I will Nick. I am going to pair them up this weekend. It's going to be almost 50 on Sunday. I think I will use the sand idea, it should warm the sand and work better than just the egg laying in the bowl. I will post a pic of the bowl.


----------



## raftree3 (Oct 16, 2010)

I always put sand in the bottoms of my nest bowls. Gives the babies a little traction and holds some heat in I think. Doesnt have to be anything special, they call it "play sand" at the lumber yard.....pretty clean.


----------



## Shadybug Lofts (Mar 13, 2010)

raftree3 said:


> I always put sand in the bottoms of my nest bowls.

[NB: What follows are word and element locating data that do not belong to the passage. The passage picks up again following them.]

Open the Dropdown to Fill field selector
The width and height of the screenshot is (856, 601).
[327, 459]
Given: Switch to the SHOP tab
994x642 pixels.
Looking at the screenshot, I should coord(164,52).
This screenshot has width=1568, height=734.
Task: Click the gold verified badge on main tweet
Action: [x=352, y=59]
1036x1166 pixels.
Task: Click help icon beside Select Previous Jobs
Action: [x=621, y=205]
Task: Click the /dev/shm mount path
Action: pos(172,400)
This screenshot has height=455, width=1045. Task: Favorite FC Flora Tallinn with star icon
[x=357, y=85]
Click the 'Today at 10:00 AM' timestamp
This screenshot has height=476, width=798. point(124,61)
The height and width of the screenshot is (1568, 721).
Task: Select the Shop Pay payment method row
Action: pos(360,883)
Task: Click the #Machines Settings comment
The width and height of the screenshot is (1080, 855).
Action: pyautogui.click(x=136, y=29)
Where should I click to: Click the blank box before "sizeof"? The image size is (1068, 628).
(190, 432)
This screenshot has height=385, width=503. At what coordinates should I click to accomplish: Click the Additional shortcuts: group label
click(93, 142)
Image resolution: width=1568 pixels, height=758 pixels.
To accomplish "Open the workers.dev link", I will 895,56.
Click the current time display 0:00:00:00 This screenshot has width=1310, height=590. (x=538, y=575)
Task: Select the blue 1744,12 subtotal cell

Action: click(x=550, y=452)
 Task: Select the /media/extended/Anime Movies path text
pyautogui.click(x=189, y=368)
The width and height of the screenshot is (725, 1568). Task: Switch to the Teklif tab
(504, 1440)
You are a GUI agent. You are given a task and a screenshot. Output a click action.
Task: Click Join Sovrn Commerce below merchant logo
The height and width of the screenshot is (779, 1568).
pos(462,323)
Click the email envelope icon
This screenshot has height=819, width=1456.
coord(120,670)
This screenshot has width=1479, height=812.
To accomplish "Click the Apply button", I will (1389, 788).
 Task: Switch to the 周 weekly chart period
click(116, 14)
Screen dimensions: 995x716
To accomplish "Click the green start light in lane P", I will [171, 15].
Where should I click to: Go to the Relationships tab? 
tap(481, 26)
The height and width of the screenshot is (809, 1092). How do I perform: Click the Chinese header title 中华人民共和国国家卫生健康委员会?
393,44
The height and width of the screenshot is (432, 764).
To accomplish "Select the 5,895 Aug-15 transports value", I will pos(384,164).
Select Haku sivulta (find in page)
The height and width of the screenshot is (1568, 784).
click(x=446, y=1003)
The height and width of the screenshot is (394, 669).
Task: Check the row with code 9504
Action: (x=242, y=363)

Gives the babies a little traction and holds some heat in I think. Doesnt have to be anything special, they call it "play sand" at the lumber yard.....pretty clean.


Ok I will get some and try it. Thanks


----------



## sdymacz (Aug 30, 2010)

raftree3 said:


> I always put sand in the bottoms of my nest bowls. Gives the babies a little traction and holds some heat in I think. Doesnt have to be anything special, they call it "play sand" at the lumber yard.....pretty clean.



I add ground chalk to the sand about half a hand full and I give them lavender stalks that I cut about five inches long. They love walnut leaf stalks. Those they pick up on their own.

Make sure your sand is soft not course and clean. I get it from home depot it's called play sand yellow in color it's clean all I do is I sift the lager stones out.


----------



## Shadybug Lofts (Mar 13, 2010)

sdymacz said:


> I add ground chalk to the sand about half a hand full and I give them lavender stalks that I cut about five inches long. They love walnut leaf stalks. Those they pick up on their own.
> 
> Make sure your sand is soft not course and clean. I get it from home depot it's called play sand yellow in color it's clean all I do is I sift the lager stones out.


Whats chalk do?


----------



## Shadybug Lofts (Mar 13, 2010)

What if I mixed loft dressing with the sand, that would keep the ph down in the nest droppings.


----------



## Greek Boy (Apr 12, 2010)

I used sterilized sandbox sand from Agway as a floor dressing 2" deep and about 1" in bottom of nest bowls. It gave youngsters a good grip and held the heat from the parent sitting. Made a shovel from bending a screen with 1/8" x 1/8" holes and added a wooden dowel attached for cleaning the floor sand. I just scooped up a shovel full, and sand fell thru and droppings remained. It worked out very well and kept their feet very clean. I got this method from a professional breeder back in the 70's.
Yours in sport - Nick..


----------



## sdymacz (Aug 30, 2010)

Shadybug Lofts said:


> Whats chalk do?


Adds a extra cushion for the eggs and Makes the sand a bit more difficult for the birds to kick it around so it doesn't get knocked out of the bowl.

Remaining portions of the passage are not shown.